* [What to do] What you return should match every entry, character for character.

* [Record set]
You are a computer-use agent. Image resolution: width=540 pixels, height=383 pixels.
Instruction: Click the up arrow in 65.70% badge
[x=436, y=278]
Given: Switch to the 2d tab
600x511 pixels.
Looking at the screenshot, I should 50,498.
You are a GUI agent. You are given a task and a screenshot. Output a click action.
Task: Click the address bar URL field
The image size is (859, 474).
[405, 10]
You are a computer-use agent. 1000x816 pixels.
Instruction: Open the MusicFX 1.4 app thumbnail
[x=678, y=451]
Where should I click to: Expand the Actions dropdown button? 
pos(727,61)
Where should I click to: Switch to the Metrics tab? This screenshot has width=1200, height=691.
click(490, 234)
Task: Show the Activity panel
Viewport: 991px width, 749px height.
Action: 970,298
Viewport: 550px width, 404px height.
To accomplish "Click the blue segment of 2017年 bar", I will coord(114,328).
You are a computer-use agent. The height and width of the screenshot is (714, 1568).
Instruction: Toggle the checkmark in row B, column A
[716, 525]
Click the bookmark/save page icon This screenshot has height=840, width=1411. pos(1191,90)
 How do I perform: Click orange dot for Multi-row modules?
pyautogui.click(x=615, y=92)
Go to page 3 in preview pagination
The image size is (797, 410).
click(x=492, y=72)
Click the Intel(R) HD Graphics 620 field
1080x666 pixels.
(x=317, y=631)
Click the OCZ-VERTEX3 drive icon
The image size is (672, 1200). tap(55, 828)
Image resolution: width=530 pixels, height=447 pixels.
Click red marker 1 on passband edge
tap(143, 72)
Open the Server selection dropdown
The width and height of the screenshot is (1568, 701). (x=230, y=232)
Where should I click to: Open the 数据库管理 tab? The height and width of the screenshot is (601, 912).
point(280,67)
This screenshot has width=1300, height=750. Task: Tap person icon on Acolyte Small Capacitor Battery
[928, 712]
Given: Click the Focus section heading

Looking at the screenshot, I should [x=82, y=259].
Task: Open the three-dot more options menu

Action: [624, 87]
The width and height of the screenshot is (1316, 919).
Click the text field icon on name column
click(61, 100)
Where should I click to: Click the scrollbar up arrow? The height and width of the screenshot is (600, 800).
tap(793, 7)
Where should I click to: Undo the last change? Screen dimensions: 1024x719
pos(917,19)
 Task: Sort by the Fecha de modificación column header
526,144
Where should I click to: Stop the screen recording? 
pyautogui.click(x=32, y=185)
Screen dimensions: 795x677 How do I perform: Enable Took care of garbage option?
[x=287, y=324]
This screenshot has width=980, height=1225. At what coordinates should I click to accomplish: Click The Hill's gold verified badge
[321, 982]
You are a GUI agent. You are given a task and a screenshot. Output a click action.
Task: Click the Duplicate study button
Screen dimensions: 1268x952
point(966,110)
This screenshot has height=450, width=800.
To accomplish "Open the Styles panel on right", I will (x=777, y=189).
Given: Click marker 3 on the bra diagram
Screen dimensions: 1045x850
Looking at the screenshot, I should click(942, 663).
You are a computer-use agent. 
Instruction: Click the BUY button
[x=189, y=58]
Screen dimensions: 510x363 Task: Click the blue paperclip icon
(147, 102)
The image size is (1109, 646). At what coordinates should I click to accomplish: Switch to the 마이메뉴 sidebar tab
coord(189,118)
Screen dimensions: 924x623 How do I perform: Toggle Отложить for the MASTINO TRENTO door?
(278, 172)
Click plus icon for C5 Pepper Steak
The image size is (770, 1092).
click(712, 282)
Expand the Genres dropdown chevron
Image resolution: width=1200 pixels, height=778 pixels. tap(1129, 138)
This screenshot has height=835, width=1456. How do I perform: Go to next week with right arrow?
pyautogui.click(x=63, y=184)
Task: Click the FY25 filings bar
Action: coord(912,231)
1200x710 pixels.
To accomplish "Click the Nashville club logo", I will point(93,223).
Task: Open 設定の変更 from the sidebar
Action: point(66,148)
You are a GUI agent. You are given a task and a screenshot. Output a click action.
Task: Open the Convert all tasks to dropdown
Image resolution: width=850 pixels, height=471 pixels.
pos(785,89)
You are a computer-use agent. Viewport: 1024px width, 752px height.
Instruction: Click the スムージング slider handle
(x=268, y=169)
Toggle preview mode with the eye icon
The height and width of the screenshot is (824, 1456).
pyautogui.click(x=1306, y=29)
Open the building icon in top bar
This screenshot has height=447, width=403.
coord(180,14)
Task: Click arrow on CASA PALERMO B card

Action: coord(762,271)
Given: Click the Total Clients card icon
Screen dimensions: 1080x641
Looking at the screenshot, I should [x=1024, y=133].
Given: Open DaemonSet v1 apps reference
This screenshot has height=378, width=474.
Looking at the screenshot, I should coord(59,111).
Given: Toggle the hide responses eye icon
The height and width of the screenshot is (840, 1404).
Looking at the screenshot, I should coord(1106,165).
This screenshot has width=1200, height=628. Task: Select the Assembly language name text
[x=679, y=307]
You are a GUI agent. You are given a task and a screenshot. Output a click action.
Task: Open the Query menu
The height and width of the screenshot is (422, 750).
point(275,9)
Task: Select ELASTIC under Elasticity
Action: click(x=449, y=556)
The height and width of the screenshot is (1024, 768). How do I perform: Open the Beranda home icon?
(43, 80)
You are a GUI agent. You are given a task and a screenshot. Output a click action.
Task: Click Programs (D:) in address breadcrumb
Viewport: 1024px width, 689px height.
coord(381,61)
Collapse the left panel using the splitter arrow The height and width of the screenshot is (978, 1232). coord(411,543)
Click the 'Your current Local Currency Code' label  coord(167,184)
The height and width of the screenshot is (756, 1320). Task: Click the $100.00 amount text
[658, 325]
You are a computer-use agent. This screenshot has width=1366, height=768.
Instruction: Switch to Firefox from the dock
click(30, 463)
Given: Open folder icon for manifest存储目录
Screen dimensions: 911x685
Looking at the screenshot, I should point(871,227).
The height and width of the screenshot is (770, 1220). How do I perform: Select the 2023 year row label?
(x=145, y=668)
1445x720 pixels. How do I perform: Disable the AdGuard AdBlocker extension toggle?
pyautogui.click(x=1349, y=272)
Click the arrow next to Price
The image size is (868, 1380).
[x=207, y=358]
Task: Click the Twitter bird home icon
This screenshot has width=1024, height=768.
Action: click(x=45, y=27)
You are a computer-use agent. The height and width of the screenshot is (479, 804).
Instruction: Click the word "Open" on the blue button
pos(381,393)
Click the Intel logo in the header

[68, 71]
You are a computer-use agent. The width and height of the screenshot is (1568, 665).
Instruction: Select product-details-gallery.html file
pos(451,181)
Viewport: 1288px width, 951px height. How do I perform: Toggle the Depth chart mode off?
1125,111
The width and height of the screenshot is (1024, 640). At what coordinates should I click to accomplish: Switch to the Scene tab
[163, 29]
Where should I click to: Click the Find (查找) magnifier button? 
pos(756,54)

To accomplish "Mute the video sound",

* [Solution to this exercise]
You are a computer-use agent. Image resolution: width=540 pixels, height=383 pixels.
Instruction: Click the up arrow in 65.70% badge
[x=436, y=278]
Given: Switch to the 2d tab
600x511 pixels.
Looking at the screenshot, I should 50,498.
You are a GUI agent. You are given a task and a screenshot. Output a click action.
Task: Click the address bar URL field
The image size is (859, 474).
[405, 10]
You are a computer-use agent. 1000x816 pixels.
Instruction: Open the MusicFX 1.4 app thumbnail
[x=678, y=451]
Where should I click to: Expand the Actions dropdown button? 
pos(727,61)
Where should I click to: Switch to the Metrics tab? This screenshot has width=1200, height=691.
click(490, 234)
Task: Show the Activity panel
Viewport: 991px width, 749px height.
Action: 970,298
Viewport: 550px width, 404px height.
To accomplish "Click the blue segment of 2017年 bar", I will coord(114,328).
You are a computer-use agent. The height and width of the screenshot is (714, 1568).
Instruction: Toggle the checkmark in row B, column A
[716, 525]
Click the bookmark/save page icon This screenshot has height=840, width=1411. pos(1191,90)
 How do I perform: Click orange dot for Multi-row modules?
pyautogui.click(x=615, y=92)
Go to page 3 in preview pagination
The image size is (797, 410).
click(x=492, y=72)
Click the Intel(R) HD Graphics 620 field
1080x666 pixels.
(x=317, y=631)
Click the OCZ-VERTEX3 drive icon
The image size is (672, 1200). tap(55, 828)
Image resolution: width=530 pixels, height=447 pixels.
Click red marker 1 on passband edge
tap(143, 72)
Open the Server selection dropdown
The width and height of the screenshot is (1568, 701). (x=230, y=232)
Where should I click to: Open the 数据库管理 tab? The height and width of the screenshot is (601, 912).
point(280,67)
This screenshot has width=1300, height=750. Task: Tap person icon on Acolyte Small Capacitor Battery
[928, 712]
Given: Click the Focus section heading

Looking at the screenshot, I should [x=82, y=259].
Task: Open the three-dot more options menu

Action: [624, 87]
The width and height of the screenshot is (1316, 919).
Click the text field icon on name column
click(61, 100)
Where should I click to: Click the scrollbar up arrow? The height and width of the screenshot is (600, 800).
tap(793, 7)
Where should I click to: Undo the last change? Screen dimensions: 1024x719
pos(917,19)
 Task: Sort by the Fecha de modificación column header
526,144
Where should I click to: Stop the screen recording? 
pyautogui.click(x=32, y=185)
Screen dimensions: 795x677 How do I perform: Enable Took care of garbage option?
[x=287, y=324]
This screenshot has width=980, height=1225. At what coordinates should I click to accomplish: Click The Hill's gold verified badge
[321, 982]
You are a GUI agent. You are given a task and a screenshot. Output a click action.
Task: Click the Duplicate study button
Screen dimensions: 1268x952
point(966,110)
This screenshot has height=450, width=800.
To accomplish "Open the Styles panel on right", I will (x=777, y=189).
Given: Click marker 3 on the bra diagram
Screen dimensions: 1045x850
Looking at the screenshot, I should click(942, 663).
You are a computer-use agent. 
Instruction: Click the BUY button
[x=189, y=58]
Screen dimensions: 510x363 Task: Click the blue paperclip icon
(147, 102)
The image size is (1109, 646). At what coordinates should I click to accomplish: Switch to the 마이메뉴 sidebar tab
coord(189,118)
Screen dimensions: 924x623 How do I perform: Toggle Отложить for the MASTINO TRENTO door?
(278, 172)
Click plus icon for C5 Pepper Steak
The image size is (770, 1092).
click(712, 282)
Expand the Genres dropdown chevron
Image resolution: width=1200 pixels, height=778 pixels. tap(1129, 138)
This screenshot has height=835, width=1456. How do I perform: Go to next week with right arrow?
pyautogui.click(x=63, y=184)
Task: Click the FY25 filings bar
Action: coord(912,231)
1200x710 pixels.
To accomplish "Click the Nashville club logo", I will point(93,223).
Task: Open 設定の変更 from the sidebar
Action: point(66,148)
You are a GUI agent. You are given a task and a screenshot. Output a click action.
Task: Open the Convert all tasks to dropdown
Image resolution: width=850 pixels, height=471 pixels.
pos(785,89)
You are a computer-use agent. Viewport: 1024px width, 752px height.
Instruction: Click the スムージング slider handle
(x=268, y=169)
Toggle preview mode with the eye icon
The height and width of the screenshot is (824, 1456).
pyautogui.click(x=1306, y=29)
Open the building icon in top bar
This screenshot has height=447, width=403.
coord(180,14)
Task: Click arrow on CASA PALERMO B card

Action: coord(762,271)
Given: Click the Total Clients card icon
Screen dimensions: 1080x641
Looking at the screenshot, I should [x=1024, y=133].
Given: Open DaemonSet v1 apps reference
This screenshot has height=378, width=474.
Looking at the screenshot, I should coord(59,111).
Given: Toggle the hide responses eye icon
The height and width of the screenshot is (840, 1404).
Looking at the screenshot, I should coord(1106,165).
This screenshot has width=1200, height=628. Task: Select the Assembly language name text
[x=679, y=307]
You are a GUI agent. You are given a task and a screenshot. Output a click action.
Task: Open the Query menu
The height and width of the screenshot is (422, 750).
point(275,9)
Task: Select ELASTIC under Elasticity
Action: click(x=449, y=556)
The height and width of the screenshot is (1024, 768). How do I perform: Open the Beranda home icon?
(43, 80)
You are a GUI agent. You are given a task and a screenshot. Output a click action.
Task: Click Programs (D:) in address breadcrumb
Viewport: 1024px width, 689px height.
coord(381,61)
Collapse the left panel using the splitter arrow The height and width of the screenshot is (978, 1232). coord(411,543)
Click the 'Your current Local Currency Code' label  coord(167,184)
The height and width of the screenshot is (756, 1320). Task: Click the $100.00 amount text
[658, 325]
You are a computer-use agent. This screenshot has width=1366, height=768.
Instruction: Switch to Firefox from the dock
click(30, 463)
Given: Open folder icon for manifest存储目录
Screen dimensions: 911x685
Looking at the screenshot, I should point(871,227).
The height and width of the screenshot is (770, 1220). How do I perform: Select the 2023 year row label?
(x=145, y=668)
1445x720 pixels. How do I perform: Disable the AdGuard AdBlocker extension toggle?
pyautogui.click(x=1349, y=272)
Click the arrow next to Price
The image size is (868, 1380).
[x=207, y=358]
Task: Click the Twitter bird home icon
This screenshot has width=1024, height=768.
Action: click(x=45, y=27)
You are a computer-use agent. The height and width of the screenshot is (479, 804).
Instruction: Click the word "Open" on the blue button
pos(381,393)
Click the Intel logo in the header

[68, 71]
You are a computer-use agent. The width and height of the screenshot is (1568, 665).
Instruction: Select product-details-gallery.html file
pos(451,181)
Viewport: 1288px width, 951px height. How do I perform: Toggle the Depth chart mode off?
1125,111
The width and height of the screenshot is (1024, 640). At what coordinates should I click to accomplish: Switch to the Scene tab
[163, 29]
Where should I click to: Click the Find (查找) magnifier button? 
pos(756,54)

To accomplish "Mute the video sound",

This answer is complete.